Soaring house prices in Queenstown have the resort nipping at Auckland’s heels.
New figures from state-owned valuer Quotable Value show average values in the Queenstown Lakes district climbed 27 per cent in the past 12 months to $910,974.
The district is gaining on New Zealand’s biggest city, where average values rose 16 per cent to $992,207.
That is despite a building boom in the resort that yesterday prompted the government and Queenstown’s council to increase its housing accord targets by nearly 50 per cent over the next two years.
Harcourts Queenstown managing director Kelvin Collins says the continuing rise in house values is a function of supply and demand.
Demand is largely being driven by population growth rather than investors or overseas buyers, Collins says.
New retail development in Frankton generated about 1000 new jobs last year, bringing about double that number of new residents into the resort.
As the building industry expands its workforce to cope with the extra demand for housing, the growth becomes self-perpetuating.
The market would reach equilibrium in about 18 months, he predicts, when titles for the first stage of the Hanley’s Farm subdivision are issued, and apartment developments in Frankton came on stream.
“But in the foreseeable future, there’s no solution to the problem.”
Collins says the construction of multi-level apartment buildings close to town could help stabilise values, but conservative developers, a lack of suitable land and tight bank-lending means it is yet to happen.
Angst about rising house prices is more muted in Queenstown than in Auckland because people expect the resort to be more expensive, he says.
“We live in a pretty special part of the world, so we can’t expect property to be cheap.”
Queenstown Lakes Community Housing Trust boss Julie Scott says the entry-level price of a new home in the resort is $700,000-$800,000.
That’s causing the trust’s waiting list to keep growing.
Although council zoning changes and gifts of land from special housing area developers are positive moves, the council could do more, Scott says.
“Maybe it’s time to have another look at some plan changes that never got through, such as Arrowtown South.”
She’s also disappointed by the council’s decision to drop a proposal to hike rates on landbankers.
Scott doubts whether home owners in the resort will be pleased by the QV figures.
They still have to pay their mortgages, and would have to leave Queenstown to realise capital gains.
A joint statement from Housing Minister Nick Smith and Queenstown mayor Vanessa van Uden yesterday said housing accord targets would go from 950 to 1400 for its last two years.
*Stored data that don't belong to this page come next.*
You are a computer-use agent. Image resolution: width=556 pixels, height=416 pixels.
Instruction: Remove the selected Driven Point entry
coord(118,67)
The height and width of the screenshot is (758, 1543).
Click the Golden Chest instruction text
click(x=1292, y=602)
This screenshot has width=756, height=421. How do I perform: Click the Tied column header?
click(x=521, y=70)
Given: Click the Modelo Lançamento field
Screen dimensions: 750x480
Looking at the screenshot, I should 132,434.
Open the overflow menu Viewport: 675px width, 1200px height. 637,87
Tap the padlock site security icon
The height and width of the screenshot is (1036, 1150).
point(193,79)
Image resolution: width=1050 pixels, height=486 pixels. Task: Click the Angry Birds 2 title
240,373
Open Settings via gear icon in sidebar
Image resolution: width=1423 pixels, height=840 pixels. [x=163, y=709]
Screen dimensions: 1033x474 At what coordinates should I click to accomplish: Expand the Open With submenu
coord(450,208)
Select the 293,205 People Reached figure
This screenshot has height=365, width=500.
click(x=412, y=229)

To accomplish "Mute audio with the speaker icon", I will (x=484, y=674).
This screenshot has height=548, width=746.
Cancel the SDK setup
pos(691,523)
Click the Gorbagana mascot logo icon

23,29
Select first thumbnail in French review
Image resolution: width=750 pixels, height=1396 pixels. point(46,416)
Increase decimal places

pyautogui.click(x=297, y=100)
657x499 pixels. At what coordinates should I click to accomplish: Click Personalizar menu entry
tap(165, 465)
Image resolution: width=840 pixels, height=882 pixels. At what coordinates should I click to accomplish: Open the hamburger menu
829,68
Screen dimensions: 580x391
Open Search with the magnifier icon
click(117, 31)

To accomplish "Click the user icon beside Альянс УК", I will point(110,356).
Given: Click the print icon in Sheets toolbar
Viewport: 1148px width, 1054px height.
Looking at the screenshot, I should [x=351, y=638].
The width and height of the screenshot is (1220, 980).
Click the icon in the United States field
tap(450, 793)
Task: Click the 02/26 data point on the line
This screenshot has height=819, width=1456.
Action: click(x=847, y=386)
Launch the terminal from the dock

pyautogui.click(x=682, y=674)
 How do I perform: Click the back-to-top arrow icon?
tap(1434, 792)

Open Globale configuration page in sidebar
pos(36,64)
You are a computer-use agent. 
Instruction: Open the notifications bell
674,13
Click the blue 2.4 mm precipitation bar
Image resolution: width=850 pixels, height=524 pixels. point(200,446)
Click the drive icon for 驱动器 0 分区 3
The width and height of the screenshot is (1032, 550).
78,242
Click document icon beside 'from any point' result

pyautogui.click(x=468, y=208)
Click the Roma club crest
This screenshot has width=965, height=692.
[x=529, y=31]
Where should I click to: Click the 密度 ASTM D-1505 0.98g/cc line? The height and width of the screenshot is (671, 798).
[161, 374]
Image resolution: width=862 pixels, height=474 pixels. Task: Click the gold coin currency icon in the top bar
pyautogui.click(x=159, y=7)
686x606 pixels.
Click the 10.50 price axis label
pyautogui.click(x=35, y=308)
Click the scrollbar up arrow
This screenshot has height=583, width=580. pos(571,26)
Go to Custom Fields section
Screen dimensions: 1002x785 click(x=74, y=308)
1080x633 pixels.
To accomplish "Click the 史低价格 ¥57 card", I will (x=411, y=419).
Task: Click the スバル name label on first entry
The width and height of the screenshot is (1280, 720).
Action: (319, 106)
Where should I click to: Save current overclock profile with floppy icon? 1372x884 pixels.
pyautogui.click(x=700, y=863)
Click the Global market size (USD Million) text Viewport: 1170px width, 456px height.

Smith says the seven SHAs the government approved for the resort are contributing to a rapid increase in the number of consents issued for new sections and dwellings.
In fact, the targets are being comfortably exceeded because of a construction boom, before SHAs approved to date begin to take effect.
By April 30, the council had issued 956 consents for new sections and dwellings - well ahead of the accord’s original year two target of 800 by September this year.
When signed in October 2014, the housing accord had a three-year target of 1300 new homes by September next year: 350 in 2015, 450 in 2016 and 500 in 2017.
The revised target of 1400 for the remaining two years of the accord raises the three-year target by 35 per cent to 1750.